For comparison, less than 1 percent of all U.S. adults volunteer to serve, according to the Pew Research Center.
Those risks for veterans are elevated by post-traumatic stress disorder, traumatic brain injury and substance abuse issues, the report said. “Once ensnared by the system, veterans often present a complex set of needs and risk factors that are distinctive from those characteristic of civilians without a military background. But multiple barriers prevent many veterans from receiving the targeted interventions they need,” the report found.
Instead of prison sentences, the commission has recommended that state and federal statutes should “create or expand judicial diversion,” which would establish alternative treatments that could potentially allow for reduced charges, to avoid conviction or have a sentence lowered.

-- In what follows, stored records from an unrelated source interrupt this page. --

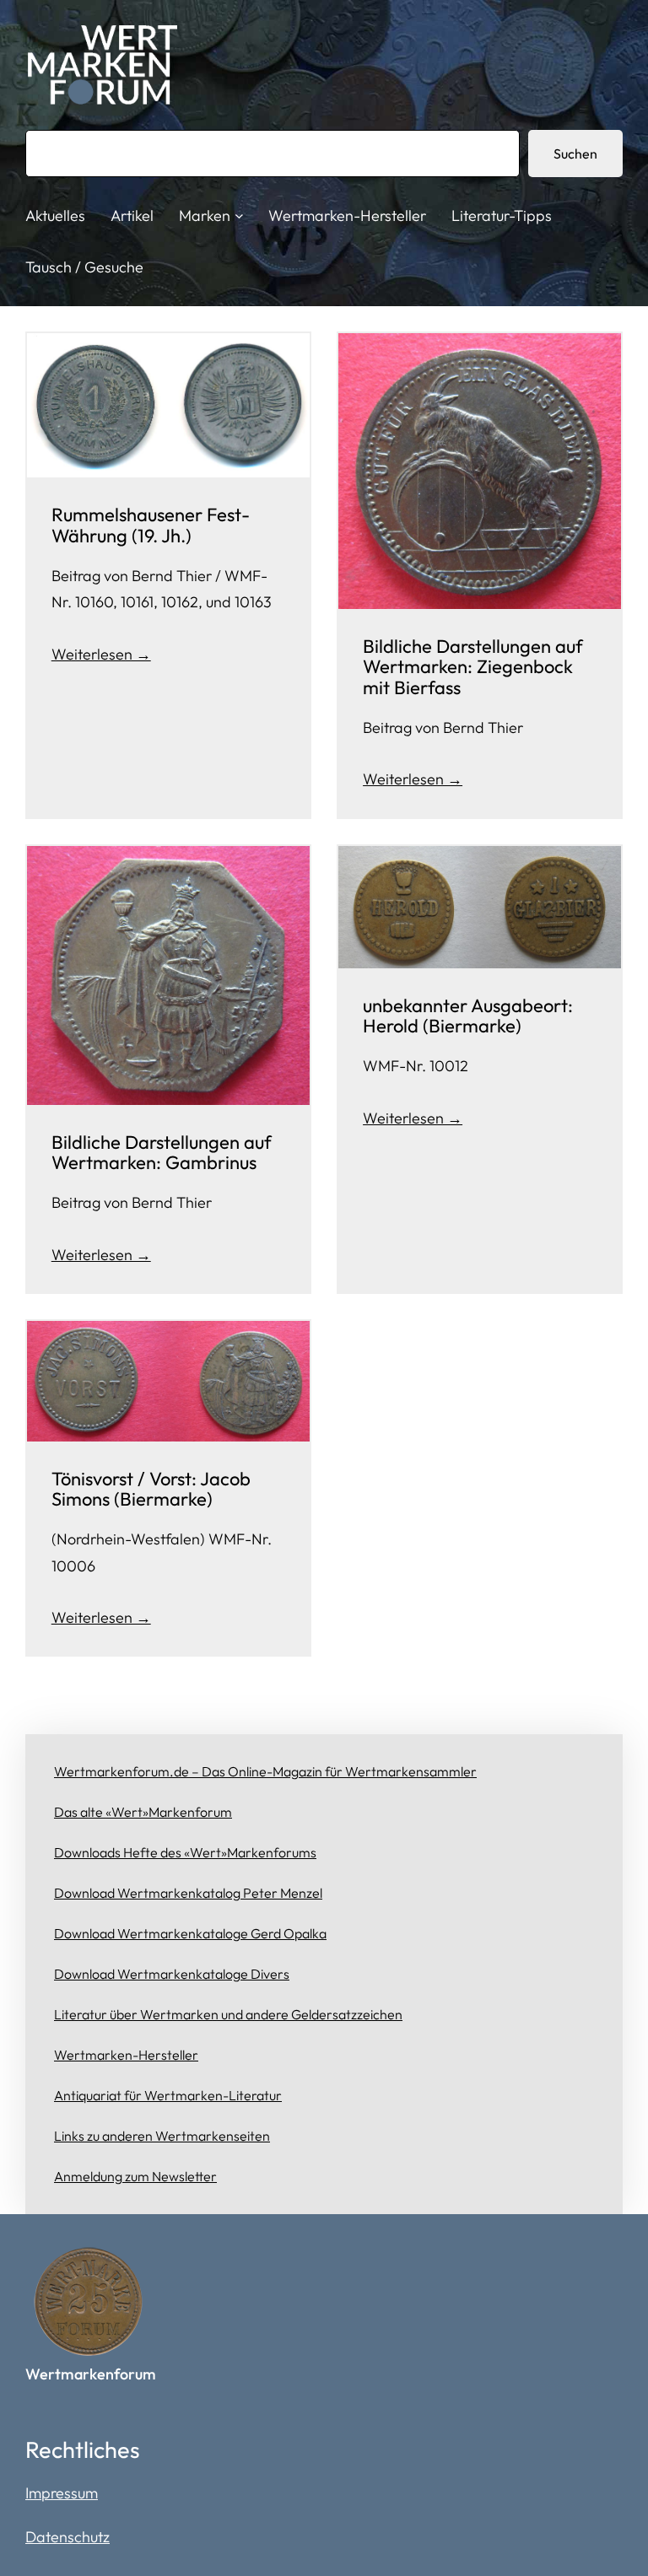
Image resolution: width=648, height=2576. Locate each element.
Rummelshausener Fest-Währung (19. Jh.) (150, 524)
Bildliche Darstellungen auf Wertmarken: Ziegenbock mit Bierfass (473, 667)
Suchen (575, 153)
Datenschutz (67, 2536)
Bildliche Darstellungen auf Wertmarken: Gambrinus (161, 1152)
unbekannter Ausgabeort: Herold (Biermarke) (468, 1015)
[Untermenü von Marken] (239, 215)
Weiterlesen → (101, 654)
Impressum (61, 2493)
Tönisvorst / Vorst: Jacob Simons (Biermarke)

Some of alternatives could include requiring veterans to enter and complete Veteran’s Treatment Centers programs that would allow them to address underlying issues that led to the criminal activity, and involving victims or family members to be involved in the supervision and treatment process of the veteran.
“These veterans who do get in trouble, we’re not saying that they don’t have a price to pay, and they’re not going to serve their time, and that they’re not going to pay for whatever offense they may have committed,” Panetta said during a virtual media briefing of the commission’s findings. “What we are saying is by virtue of the fact that they did serve in uniform, and that they are veteran, that there are interventions that can be made, that they’re entitled to, by virtue of being a veteran.”
The multiple deployments “do have some impact” on the likelihood of incarceration, said another commission member, retired Army Col. Jim Seward.
Beyond the prison alternatives, the commission is recommending that Congress should review how effective state and national databases are at identifying a person’s veteran status, and that military service and specifically combat exposure should be considered at sentencing, including in cases that involving violence.
“Too many veterans are ending up in our criminal justice system, and while they must be held accountable for their behavior, our nation has a responsibility to honor their service and help them address the factors that often drive them to break the law,” Hagel said.